ORDER OF REVERSAL AND REMAND
This is an appeal from a final judgment following a bench trial in a quiet title action and a post-judgment award of attorney fees. Eighth Judicial District Court, Clark County; Joanna Kishner, Judge.1
The district court set aside the HOA's March 19, 2014, foreclosure sale based on equitable considerations. However, the district court also found that the sale was not affected by fraud, unfairness, or oppression. This court recently held in Resources Group, LLC v. Nevada Association Services, Inc., 135 Nev., Adv. Op. 8, 437 P.3d 154, 160-61 (2019), that in order for a court to set aside a foreclosure sale on equitable grounds, “the totality of the circumstances [must] demonstrate[ ] that the sale itself was affected by fraud, unfairness, or oppression.” (Internal quotation marks omitted.) Accordingly, the district court's decision to set aside the sale was legally erroneous.2 Cf. Weddell v. H20, Inc., 128 Nev. 94, 101, 271 P.3d 743, 748 (2012) (reviewing a district court's factual findings following a bench trial for substantial evidence and its legal conclusions de novo).
Respondents contend alternatively that the sale was void because the HOA did not have a lien to foreclose on following the first deed of trust beneficiary's foreclosure. Specifically, respondents contend that there was no superpriority portion of the HOA's lien that could have survived the deed of trust foreclosure because the property was a condominium built before 1992, such that the HOA is governed by NRS Chapter 117 (and not NRS Chapter 116), which permits a condominium HOA to subordinate its lien to a first deed of trust, see NRS 117.070(2), and which the HOA in this case did under Section 3.9 of its CC&Rs. But see SFR Invs. Pool 1, LLC v. U.S. Bank, N.A., 130 Nev. 742, 757-58, 334 P.3d 408, 418-19 (2014) (holding that NRS 116.1104 prohibits an HOA governed by NRS Chapter 116 from using its CC&Rs to perpetually waive its statutory superpriority lien right).
We conclude that this does not provide a viable basis to affirm the district court's judgment. After enacting NRS Chapter 117, the Legislature adopted the Uniform Common Interest Ownership Act (UCIOA) as NRS Chapter 116, see 1991 Nev. Stats., ch. 245, at 535, governing common ownership of real estate, including condominiums. See UCIOA introduction, 7 pt. 2 U.L.A. 1-4 (2009). NRS 116.1201(4), detailing NRS Chapter 116s applicability, originally stated, “[t]he provisions of chapters 117 and 278A of NRS do not apply to common-interest communities created on or after January 1, 1992.” See 1991 Nev. Stat., ch. 245, § 47, at 542 (emphasis added). The Legislature later amended this subsection to be more absolute, removing the January 1992 limitation entirely. See 1999 Nev. Stat., ch. 572, § 16, at 2999 (“[T]he provisions of chapters 117 and 278A of NRS do not apply to common-interest communities.”).

• Data section:
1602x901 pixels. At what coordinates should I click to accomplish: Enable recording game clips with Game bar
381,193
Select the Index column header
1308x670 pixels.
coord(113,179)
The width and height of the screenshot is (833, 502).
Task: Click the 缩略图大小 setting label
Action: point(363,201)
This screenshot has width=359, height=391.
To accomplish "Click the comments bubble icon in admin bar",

• Problem set:
1 - On what date was the HOA's foreclosure sale held, according to the court order?
2 - Please switch "admin bar" to "toolbar" throughout the records, and reproduce them with everything else unchanged.
These records bear no relation to the court order.

• Expected outputs:
1 - March 19, 2014.

2 -
1602x901 pixels. At what coordinates should I click to accomplish: Enable recording game clips with Game bar
381,193
Select the Index column header
1308x670 pixels.
coord(113,179)
The width and height of the screenshot is (833, 502).
Task: Click the 缩略图大小 setting label
Action: point(363,201)
This screenshot has width=359, height=391.
To accomplish "Click the comments bubble icon in toolbar",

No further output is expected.